In the records below, find the line that contains "Yksityiskohdat [tab] (735, 812)" and the line that contains "UUTISIA JA VINKKEJÄ (596, 1493)". Set down exactly those lines and every line between them, and nothing more.

--- START ---

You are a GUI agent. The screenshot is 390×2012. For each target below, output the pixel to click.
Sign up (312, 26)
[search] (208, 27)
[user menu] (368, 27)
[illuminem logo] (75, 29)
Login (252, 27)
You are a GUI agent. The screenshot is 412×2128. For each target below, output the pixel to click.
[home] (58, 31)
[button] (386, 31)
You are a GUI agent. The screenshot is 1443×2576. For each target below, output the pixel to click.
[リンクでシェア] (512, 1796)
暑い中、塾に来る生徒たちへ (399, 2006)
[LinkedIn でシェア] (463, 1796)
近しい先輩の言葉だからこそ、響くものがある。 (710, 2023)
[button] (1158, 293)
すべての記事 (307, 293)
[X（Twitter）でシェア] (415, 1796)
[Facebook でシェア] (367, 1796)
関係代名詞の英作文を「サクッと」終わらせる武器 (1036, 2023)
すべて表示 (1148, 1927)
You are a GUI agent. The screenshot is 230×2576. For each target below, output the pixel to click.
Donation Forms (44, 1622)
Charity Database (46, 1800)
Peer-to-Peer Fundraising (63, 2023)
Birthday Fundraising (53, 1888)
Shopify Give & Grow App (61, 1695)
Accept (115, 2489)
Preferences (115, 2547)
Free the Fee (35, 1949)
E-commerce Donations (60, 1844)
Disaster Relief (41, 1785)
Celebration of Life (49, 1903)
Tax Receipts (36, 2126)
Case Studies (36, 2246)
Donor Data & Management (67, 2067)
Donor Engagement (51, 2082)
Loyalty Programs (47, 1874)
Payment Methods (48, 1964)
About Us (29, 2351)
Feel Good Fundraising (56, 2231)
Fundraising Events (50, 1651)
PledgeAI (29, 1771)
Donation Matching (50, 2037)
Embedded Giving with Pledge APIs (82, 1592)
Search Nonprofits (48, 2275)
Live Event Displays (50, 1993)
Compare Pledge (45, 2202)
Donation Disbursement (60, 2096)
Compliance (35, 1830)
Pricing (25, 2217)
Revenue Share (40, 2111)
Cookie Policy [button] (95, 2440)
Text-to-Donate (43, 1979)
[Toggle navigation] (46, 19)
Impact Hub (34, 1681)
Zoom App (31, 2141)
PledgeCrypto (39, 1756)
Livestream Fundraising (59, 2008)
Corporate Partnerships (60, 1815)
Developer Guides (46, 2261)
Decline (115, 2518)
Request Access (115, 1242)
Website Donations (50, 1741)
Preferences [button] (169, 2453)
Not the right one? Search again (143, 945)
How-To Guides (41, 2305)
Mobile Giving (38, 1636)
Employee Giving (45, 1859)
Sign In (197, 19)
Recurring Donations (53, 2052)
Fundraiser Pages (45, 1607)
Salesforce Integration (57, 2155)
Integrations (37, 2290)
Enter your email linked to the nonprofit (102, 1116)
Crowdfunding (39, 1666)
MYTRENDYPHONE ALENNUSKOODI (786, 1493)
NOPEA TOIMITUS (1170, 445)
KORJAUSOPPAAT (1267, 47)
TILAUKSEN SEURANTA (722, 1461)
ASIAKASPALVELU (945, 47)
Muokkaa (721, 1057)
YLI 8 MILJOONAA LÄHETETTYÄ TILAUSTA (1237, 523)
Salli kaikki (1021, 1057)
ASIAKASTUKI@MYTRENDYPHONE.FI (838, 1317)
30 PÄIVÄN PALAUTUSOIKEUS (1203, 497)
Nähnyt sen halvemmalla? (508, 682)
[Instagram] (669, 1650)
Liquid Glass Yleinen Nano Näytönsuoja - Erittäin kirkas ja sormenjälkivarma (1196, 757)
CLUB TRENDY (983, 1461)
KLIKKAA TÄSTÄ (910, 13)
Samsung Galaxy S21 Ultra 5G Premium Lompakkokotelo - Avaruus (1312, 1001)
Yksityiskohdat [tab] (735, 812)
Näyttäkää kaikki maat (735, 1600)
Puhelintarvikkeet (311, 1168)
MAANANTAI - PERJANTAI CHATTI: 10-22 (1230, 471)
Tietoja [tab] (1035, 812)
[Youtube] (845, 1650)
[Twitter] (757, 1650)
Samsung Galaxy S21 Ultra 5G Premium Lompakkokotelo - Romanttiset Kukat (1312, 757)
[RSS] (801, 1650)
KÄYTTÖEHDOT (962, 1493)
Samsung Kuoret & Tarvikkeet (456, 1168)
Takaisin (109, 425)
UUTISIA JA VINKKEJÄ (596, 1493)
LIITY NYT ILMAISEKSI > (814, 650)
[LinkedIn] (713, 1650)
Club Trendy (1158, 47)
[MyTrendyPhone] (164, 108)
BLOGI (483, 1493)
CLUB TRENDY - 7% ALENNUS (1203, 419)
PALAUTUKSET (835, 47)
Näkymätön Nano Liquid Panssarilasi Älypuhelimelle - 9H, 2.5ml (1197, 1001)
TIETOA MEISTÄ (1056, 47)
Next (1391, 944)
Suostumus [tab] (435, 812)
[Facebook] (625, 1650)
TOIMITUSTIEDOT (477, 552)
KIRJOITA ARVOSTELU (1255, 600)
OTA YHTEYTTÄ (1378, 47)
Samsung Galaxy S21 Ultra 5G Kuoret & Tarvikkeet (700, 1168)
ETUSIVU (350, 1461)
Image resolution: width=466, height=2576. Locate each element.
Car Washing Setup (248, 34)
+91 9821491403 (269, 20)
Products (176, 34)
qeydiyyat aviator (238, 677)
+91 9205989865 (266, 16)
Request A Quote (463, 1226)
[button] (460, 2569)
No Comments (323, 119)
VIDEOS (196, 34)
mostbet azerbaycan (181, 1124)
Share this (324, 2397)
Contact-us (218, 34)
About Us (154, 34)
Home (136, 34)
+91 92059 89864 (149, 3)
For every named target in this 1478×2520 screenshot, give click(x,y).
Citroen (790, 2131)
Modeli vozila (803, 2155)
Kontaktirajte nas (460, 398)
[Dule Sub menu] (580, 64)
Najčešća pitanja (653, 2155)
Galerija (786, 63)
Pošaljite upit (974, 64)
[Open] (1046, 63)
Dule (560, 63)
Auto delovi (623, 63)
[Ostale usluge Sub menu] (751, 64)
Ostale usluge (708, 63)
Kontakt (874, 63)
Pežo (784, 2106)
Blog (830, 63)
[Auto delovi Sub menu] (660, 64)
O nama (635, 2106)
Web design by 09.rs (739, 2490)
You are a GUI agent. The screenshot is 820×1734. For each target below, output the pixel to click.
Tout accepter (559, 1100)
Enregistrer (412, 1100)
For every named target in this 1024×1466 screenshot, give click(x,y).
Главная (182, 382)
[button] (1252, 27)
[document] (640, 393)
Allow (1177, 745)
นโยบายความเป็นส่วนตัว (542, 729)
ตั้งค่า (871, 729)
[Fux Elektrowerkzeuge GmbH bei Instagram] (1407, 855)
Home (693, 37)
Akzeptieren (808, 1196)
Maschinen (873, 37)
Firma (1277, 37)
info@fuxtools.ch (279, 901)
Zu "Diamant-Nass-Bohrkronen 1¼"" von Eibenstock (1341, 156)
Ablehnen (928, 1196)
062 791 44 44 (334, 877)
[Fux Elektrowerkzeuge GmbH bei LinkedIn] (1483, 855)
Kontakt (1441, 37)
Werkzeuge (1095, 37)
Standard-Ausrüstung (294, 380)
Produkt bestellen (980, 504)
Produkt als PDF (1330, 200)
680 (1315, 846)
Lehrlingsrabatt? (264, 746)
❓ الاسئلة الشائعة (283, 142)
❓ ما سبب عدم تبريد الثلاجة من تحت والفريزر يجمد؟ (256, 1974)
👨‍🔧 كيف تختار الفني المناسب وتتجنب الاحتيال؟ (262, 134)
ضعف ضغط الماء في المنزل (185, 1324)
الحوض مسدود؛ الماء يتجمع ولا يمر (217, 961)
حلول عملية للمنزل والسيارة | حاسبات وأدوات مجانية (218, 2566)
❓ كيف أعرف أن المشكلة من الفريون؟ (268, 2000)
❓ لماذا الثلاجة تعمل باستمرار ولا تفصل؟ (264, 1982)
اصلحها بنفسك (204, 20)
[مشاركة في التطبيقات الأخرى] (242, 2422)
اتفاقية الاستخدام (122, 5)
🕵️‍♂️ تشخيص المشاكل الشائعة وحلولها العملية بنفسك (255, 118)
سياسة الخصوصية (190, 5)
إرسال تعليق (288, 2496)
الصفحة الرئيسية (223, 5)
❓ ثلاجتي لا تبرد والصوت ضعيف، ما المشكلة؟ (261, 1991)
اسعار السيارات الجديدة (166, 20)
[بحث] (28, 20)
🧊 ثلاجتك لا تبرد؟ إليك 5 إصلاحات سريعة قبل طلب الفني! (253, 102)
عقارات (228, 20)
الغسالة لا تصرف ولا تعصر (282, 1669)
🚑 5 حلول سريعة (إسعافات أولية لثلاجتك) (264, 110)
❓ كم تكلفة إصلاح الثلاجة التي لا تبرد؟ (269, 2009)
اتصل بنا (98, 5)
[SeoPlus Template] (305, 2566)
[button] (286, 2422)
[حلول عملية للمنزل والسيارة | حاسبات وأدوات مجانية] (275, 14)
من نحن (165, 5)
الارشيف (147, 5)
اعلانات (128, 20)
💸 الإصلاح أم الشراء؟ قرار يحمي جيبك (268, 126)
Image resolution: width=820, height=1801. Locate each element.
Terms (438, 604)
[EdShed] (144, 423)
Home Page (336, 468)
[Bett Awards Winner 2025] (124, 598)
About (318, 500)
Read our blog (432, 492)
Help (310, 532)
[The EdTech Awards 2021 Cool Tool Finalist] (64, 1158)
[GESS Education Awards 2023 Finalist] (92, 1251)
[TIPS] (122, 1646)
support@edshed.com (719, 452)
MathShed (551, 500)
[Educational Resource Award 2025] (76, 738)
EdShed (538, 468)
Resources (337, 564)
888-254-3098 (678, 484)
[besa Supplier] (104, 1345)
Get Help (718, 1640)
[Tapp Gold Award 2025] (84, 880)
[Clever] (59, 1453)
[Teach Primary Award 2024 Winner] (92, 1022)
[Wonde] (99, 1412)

--- END ---

• RESULT BELOW:
Yksityiskohdat [tab] (735, 812)
Näyttäkää kaikki maat (735, 1600)
Puhelintarvikkeet (311, 1168)
MAANANTAI - PERJANTAI CHATTI: 10-22 (1230, 471)
Tietoja [tab] (1035, 812)
[Youtube] (845, 1650)
[Twitter] (757, 1650)
Samsung Galaxy S21 Ultra 5G Premium Lompakkokotelo - Romanttiset Kukat (1312, 757)
[RSS] (801, 1650)
KÄYTTÖEHDOT (962, 1493)
Samsung Kuoret & Tarvikkeet (456, 1168)
Takaisin (109, 425)
UUTISIA JA VINKKEJÄ (596, 1493)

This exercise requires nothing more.